Charlotte Bourdillon

Charlotte Bourdillon (Kakenya Center for Excellence – KCE): In the summer of 2009, Charlotte worked with an indigenous women's weaving group in Temuco, Chile. She received her B.A. in Community Health and International Relations from Tufts University in 2010. Prior to her AP fellowship, Charlotte also worked with a health and community-led development initiative in Haiti, called RESPE:Ayiti. Charlotte also interned at Physicians for Human Rights in Cambridge, MA. After her fellowship Charlotte wrote: “I can look at so many deliverables that I am proud of; things I am especially happy to have been able to achieve in the low-resource area I was working in."



In Enoosaen, sometimes price of skyrocketing food costs is education

13 Aug

Women work together to clean the August maize harvest

How high are these prices, exactly?
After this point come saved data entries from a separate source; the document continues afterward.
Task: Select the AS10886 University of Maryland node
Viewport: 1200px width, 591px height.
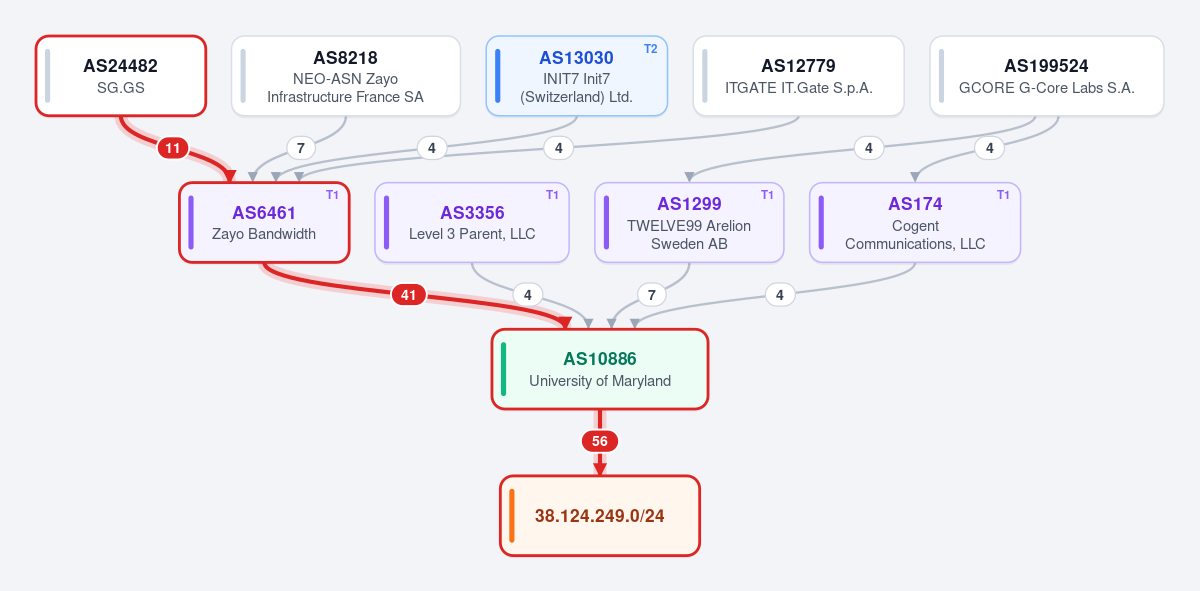Action: [x=600, y=369]
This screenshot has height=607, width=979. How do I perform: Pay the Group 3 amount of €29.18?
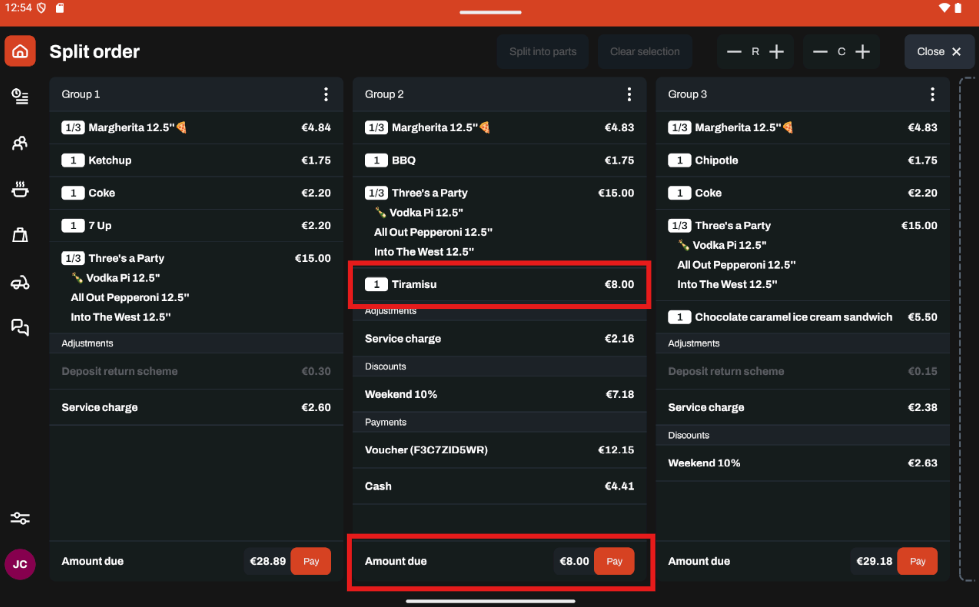tap(917, 562)

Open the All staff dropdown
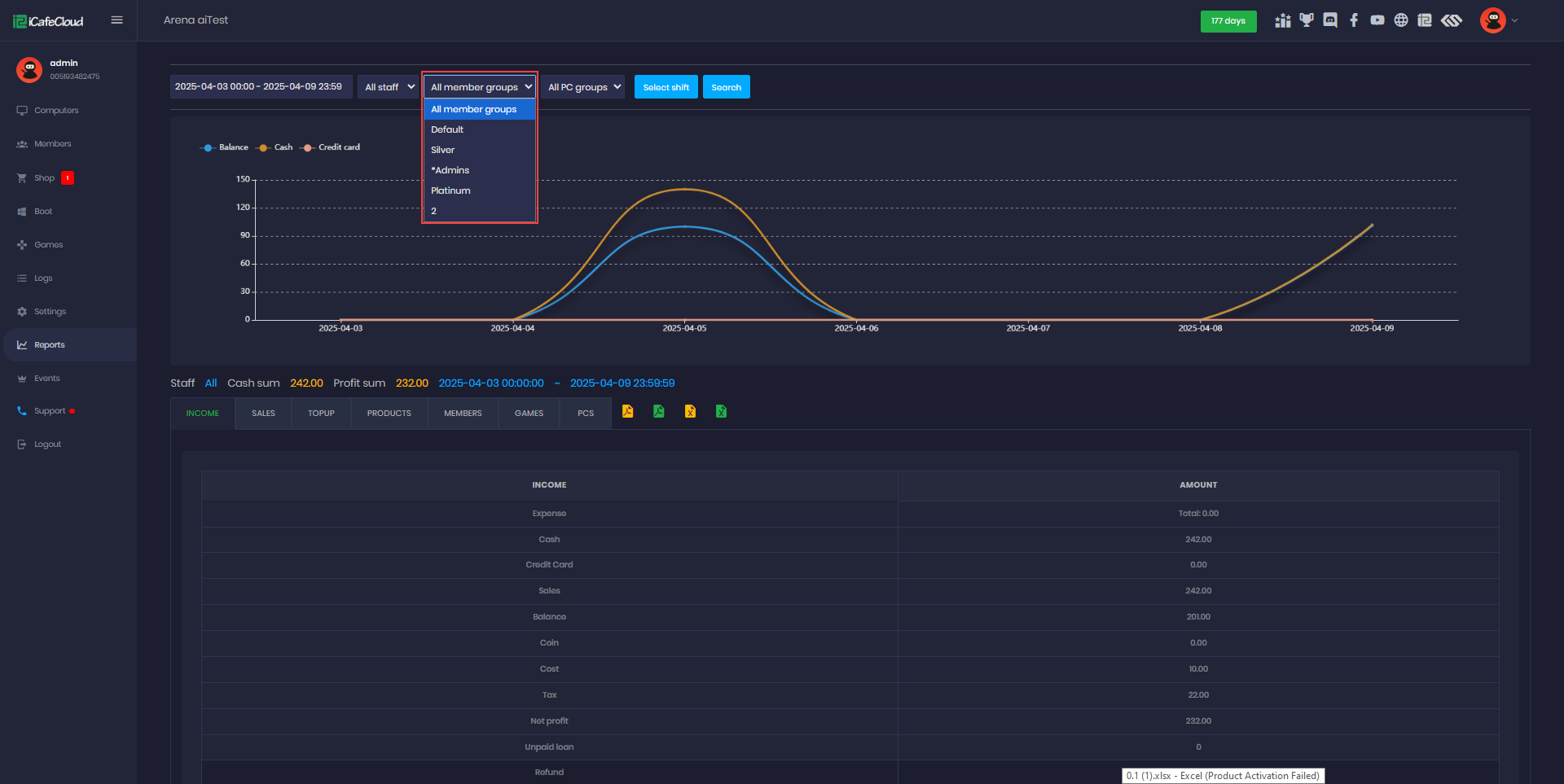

Literally every staple is costlier than when I arrived, and the #1 staple, white maize, is at 200% of last year’s price.

Changes in the cost of staple items since this time last year:

  • maize: 2000 shillings/bag → 4000 shillings/bag (the school goes through 3 bags a week!)
  • milk: 20 shillings/Litre → 40 shillings/Litre (not because there is a shortage, but because the producers went on strike so that they would get get a high enough price to be able to afford to buy maize to feed their families!)
  • beans: 100 shillings/tin  → 150 shillings/tin (the school goes through 4 tins a day)
  • sugar: 100 shillings/kilo → 150 shillings/kilo
  • bread: 40 shillings/loaf → 50 shillings/loaf
  • cooking oil: 150 shillings/Litre → 200 shillings/Litre
  • salt: 10 shillings/packet → 15 shillings/packet
  • soap: 80 shillings/bar → 100 shillings/bar
  • rice: 70 shillings/ kilo → 110 shillings/kilo

Maize market in Kilgoris town, Transmara West District

When I go to the market, it blows my mind how at least one of these prices rises every single day. Because the price of each staple is related to the price of the others, when one goes up the whole system seems to become a little more over stretched, ratcheting up  prices to record levels.

Rising food costs combined with corrupt and obstructive governance and the worst drought in 60 years are creating a terrifying storm of humanitarian need all over the horn of Africa. In Kenya, there is a brewing but less noticed hunger crisis (and not only in the drought-affected northern areas). This CNN World article explains that prices in Kenya have risen faster than the global levels, and that Kenya’s problems have “been exacerbated by other factors, such as high fuel costs to transport food, the weak Kenyan shilling and maize export bans by neighboring countries” such as Tanzania, which recently imposed its own maize export ban to preserve domestic food security. In addition, because of the drought in the north, there is simply less food, and much of what little remains is being bought up to improve food security in the north.

With skyrocketing, unmanageable food prices, sometimes the price of feeding the family is foregoing education. In my last post, I explained Kenya’s summer-school like tradition of “tuition.” All around Enoosaen, however, I see children who should be in school playing in the streets or helping their parents with the small family restaurant or business, and several people have told me that this season in particular, exceptionally few families can afford to both feed their families and send their children to school with the the $2.00-$5.00 tuition school fee. It is not hard to understand, but it is a cruel reality that education loses out when struggling to provide basic survival needs.

And when the new semester starts on September 5th, school fees everywhere (especially at the all important boarding schools!) will be raised, and children whose parents already don’t care for education are becoming even more vulnerable to being taken out of school for lack of ability to pay. We too are feeling the costs at the Enkakenya Centre for Excellence, and Kakenya is trying to raise money specifically to cover the rising food costs, instead of passing the burden onto the families – we will try to do everything we can to keep this crisis from affecting our girls.

Drying recently harvested maize in Enoosaen center. On top of everything, as Mama Kakenya puts it, "the poor are getting poorer" because without a financial security blanket, they are forced to sell their maize during the marginally lower prices of market saturated harvest time (now), rather than wait for the prices to rise again in a few weeks.